Prior to the COVID-19 pandemic, M4 and M9 weapon training and qualification classes were held on separate days for each weapon, with approximately 21-25 students per class.
Under the new training procedures, M4 and M9 classes are now combined into a longer, single day of training, with a maximum occupancy of 14 students.
The instructors provide students with enough information to make them feel comfortable and confident enough to qualify on each weapon.
“We know that security forces are relied upon to continue providing unrivaled mission support in order for Team Dover to execute its mission,” Air Force Lt. Col. Schneider Rislin, 436th Security Forces Squadron commander, said. “We wanted to ensure we could continue weapon qualification for our deployers, so CATM devised a COVID-19-friendly course of action to safely conduct this critical training.”
Currently, M4 and M9 training is provided to Team Dover members in the following order of priority: deployment, permanent change of station, duty fire and sustainment.
“We never actually stopped [training] … There were mission-essential people who needed to fire,” Air Force Tech. Sgt. Joseph Haller, 436th SFS combat arms training noncommissioned officer in charge, said. “We just ramped back up within the past week.”
To help mitigate the spread of COVID-19, Haller and the security force squadron leadership determined that unit-specific training would be the best course of action.
“It eliminates cross-contamination between the squadrons,” Haller said. “So if someone does become sick, it only is going to stay within that squadron.”
A rotating schedule was devised to protect the instructors and keep them healthy.
“We have two three-person teams for the six-man shop; that’s in case one of us CATM instructors gets sick, the other three-person team can still complete the mission,” Haller said.
Upon entering the CATM building, posted signs help remind students to wear their masks and use hand sanitizer throughout the day.
“They [students] have the guarantee that all the classrooms have been sanitized,” Air Force Staff Sgt. Jose Bracero-Camareno, 436th SFS combat arms instructor, said. “Every time we finish a class or break for lunch, the room gets sanitized.”
Using a two-gallon pressurized sprayer and spray bottles, the instructors sanitize the offices, classrooms and the firing range at least three times a day.
“The magazines and cleaning equipment also get sanitized after use. It’s all sprayed down with bleach-water [solution] after every use,” Haller said.

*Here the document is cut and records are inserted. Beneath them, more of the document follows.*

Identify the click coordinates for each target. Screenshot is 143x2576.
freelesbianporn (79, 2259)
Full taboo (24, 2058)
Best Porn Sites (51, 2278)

The students are instructed to wear a mask whenever six feet of separation cannot be maintained, whether in the classroom or on the firing range.
Attending CATM for an upcoming deployment, Air Force Airman 1st Class Kaleigh O’Hara, 436th Comptroller Squadron budget analyst, stated, “Wearing the mask is definitely difficult, but I feel comfortable.”
In addition, mask wear on the firing range can create a minor inconvenience for some users.
“The eye pro [goggles] starts getting foggy a little bit,” Bracero-Camareno said. “I tell the students they can move the mask a little below their nose only when they are shooting.”
Whether it’s for a deployment or a permanent change of station, the instructors are keeping Team Dover’s air mobility warriors trained, qualified and mission-ready throughout the COVID-19 pandemic.
“I am proud of my CATM instructors’ ability to adapt to a changing environment and still get the mission done,” Rislin said.